In return, nearly 1,000 academics with a similar international profile have signed a rival web-based petition condemning the first petition’s “unjustly righteous tone” and warning that the boycott carries “broader risk of very disruptive repercussions for a wide range of international scientific and cultural contacts”.

Prof Baker decided that having signed the Rose petition she could no longer work with Gideon Toury, a professor at Tel Aviv university who is on the advisory board of her journal, The Translator, and Miriam Shlesinger, a lecturer in translation studies at Bar-Ilan university, who was on the editorial board of another journal, Translation Studies Abstracts, also published by Prof Baker’s Manchester-based firm, St Jerome.

Neither journal runs to more than 1,000 copies a time.

In his reply to Prof Baker, Prof Toury replied: “I am writing this letter at home, some 150 yards from the point where the daily human bomb has just exploded. It was in Herzliya, not anywhere near the occupied territories, and in a diner, not even remotely resembling a military camp, a government office or any other building of a similar nature. This may well affect the tone I will be using, but not the content of my reaction.on... I would appreciate it even more if the announcement made it clear that ‘he (that is, I) was appointed as a scholar and unappointed as an Israeli’.”

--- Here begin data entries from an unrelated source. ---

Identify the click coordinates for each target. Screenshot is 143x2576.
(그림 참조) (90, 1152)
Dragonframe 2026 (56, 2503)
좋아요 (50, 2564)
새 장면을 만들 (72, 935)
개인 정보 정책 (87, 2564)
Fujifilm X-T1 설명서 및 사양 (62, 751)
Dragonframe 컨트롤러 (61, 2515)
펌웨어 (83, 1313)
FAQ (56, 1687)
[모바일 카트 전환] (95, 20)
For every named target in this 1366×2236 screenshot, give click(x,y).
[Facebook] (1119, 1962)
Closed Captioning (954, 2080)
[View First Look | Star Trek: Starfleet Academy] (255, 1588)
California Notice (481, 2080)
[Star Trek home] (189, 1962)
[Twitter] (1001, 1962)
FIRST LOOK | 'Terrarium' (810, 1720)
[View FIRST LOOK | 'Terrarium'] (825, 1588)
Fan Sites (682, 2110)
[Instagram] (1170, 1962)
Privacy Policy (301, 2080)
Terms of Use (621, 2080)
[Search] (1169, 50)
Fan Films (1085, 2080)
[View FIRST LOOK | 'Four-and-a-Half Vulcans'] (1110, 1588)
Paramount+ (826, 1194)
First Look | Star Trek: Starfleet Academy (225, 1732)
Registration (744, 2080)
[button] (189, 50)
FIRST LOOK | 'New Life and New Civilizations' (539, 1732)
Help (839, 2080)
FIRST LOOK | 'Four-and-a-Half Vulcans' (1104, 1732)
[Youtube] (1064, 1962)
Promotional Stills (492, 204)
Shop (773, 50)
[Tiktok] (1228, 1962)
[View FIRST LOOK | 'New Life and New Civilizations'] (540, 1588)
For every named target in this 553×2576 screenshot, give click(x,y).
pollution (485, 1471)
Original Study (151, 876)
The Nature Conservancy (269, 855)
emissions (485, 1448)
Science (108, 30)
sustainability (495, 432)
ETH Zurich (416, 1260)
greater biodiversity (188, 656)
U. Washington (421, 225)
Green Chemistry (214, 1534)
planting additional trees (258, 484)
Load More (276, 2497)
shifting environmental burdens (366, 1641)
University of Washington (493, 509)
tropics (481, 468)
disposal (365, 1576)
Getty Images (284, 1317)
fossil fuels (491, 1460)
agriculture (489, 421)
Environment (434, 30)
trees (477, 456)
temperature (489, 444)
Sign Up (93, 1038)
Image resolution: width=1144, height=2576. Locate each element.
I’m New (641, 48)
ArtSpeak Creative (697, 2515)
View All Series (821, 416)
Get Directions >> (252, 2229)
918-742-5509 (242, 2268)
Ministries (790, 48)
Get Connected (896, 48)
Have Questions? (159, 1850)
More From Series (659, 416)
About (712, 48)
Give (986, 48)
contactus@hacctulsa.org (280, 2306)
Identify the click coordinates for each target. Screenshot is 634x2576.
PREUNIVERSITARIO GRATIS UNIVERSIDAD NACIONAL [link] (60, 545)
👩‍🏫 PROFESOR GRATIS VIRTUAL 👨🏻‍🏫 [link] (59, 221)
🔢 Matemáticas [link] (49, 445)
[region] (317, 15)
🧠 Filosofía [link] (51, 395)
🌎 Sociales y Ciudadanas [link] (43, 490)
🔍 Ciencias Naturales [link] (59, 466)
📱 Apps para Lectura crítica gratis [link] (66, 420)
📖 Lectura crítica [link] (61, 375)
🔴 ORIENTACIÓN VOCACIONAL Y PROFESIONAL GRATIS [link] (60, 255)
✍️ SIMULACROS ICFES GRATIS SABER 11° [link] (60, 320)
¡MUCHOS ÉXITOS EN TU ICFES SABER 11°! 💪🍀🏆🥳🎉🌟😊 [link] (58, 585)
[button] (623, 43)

Dr Shlesigner has been active during the last 21 months of bloody chaos in an ethnically mixed group that defies Israeli army blockades and curfews to deliver food and other supplies to Palestinian towns in the West Bank.

“I don’t think Ariel Sharon is going to withdraw from the West Bank because Israelis are being boycotted,” she said on Sunday. “Basically, the translation community is about inter-cultural communications, and this certainly does not improve communications. The idea is to boycott me as an Israeli, but I don’t think it achieves anything.”

The prospect of a boycott has been heatedly debated in Israeli academic fora and chat sites for weeks. Most academics are opposed to the boycott — including those on the left. There is also a sense that Israel is already under an unofficial boycott.

International academic conferences have been cancelled through to the year 2004, and many professors from abroad are refusing to travel to Israel for joint research projects, in part because of fears for security, but also because such collaborations are increasingly seen as political statements.

A spokeswoman for Manchester University said on Sunday: “This is nothing to do with UMIST. The activities of Mona Baker concerning these journals are done with her own time. The boycott documentation clearly states Mona Baker signs it as an individual.”—Dawn/The Guardian News Service.